Exercise:
Write out the material below word for word, keeping every line unchanged.

━━━ Dataset content

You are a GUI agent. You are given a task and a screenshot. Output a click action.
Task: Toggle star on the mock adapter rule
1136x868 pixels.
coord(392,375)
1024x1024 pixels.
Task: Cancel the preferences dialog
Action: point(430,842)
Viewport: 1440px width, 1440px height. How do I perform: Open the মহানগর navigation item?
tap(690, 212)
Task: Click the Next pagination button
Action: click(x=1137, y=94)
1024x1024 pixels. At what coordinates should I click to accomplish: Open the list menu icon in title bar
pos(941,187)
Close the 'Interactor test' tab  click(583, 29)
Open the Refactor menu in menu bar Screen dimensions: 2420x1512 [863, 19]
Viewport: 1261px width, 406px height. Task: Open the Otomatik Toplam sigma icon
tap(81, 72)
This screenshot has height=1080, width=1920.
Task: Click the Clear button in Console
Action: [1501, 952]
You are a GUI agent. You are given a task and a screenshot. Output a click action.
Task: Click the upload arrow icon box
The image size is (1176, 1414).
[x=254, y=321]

━━━━━━

Response:
You are a GUI agent. You are given a task and a screenshot. Output a click action.
Task: Toggle star on the mock adapter rule
1136x868 pixels.
coord(392,375)
1024x1024 pixels.
Task: Cancel the preferences dialog
Action: point(430,842)
Viewport: 1440px width, 1440px height. How do I perform: Open the মহানগর navigation item?
tap(690, 212)
Task: Click the Next pagination button
Action: click(x=1137, y=94)
1024x1024 pixels. At what coordinates should I click to accomplish: Open the list menu icon in title bar
pos(941,187)
Close the 'Interactor test' tab  click(583, 29)
Open the Refactor menu in menu bar Screen dimensions: 2420x1512 [863, 19]
Viewport: 1261px width, 406px height. Task: Open the Otomatik Toplam sigma icon
tap(81, 72)
This screenshot has height=1080, width=1920.
Task: Click the Clear button in Console
Action: [1501, 952]
You are a GUI agent. You are given a task and a screenshot. Output a click action.
Task: Click the upload arrow icon box
The image size is (1176, 1414).
[x=254, y=321]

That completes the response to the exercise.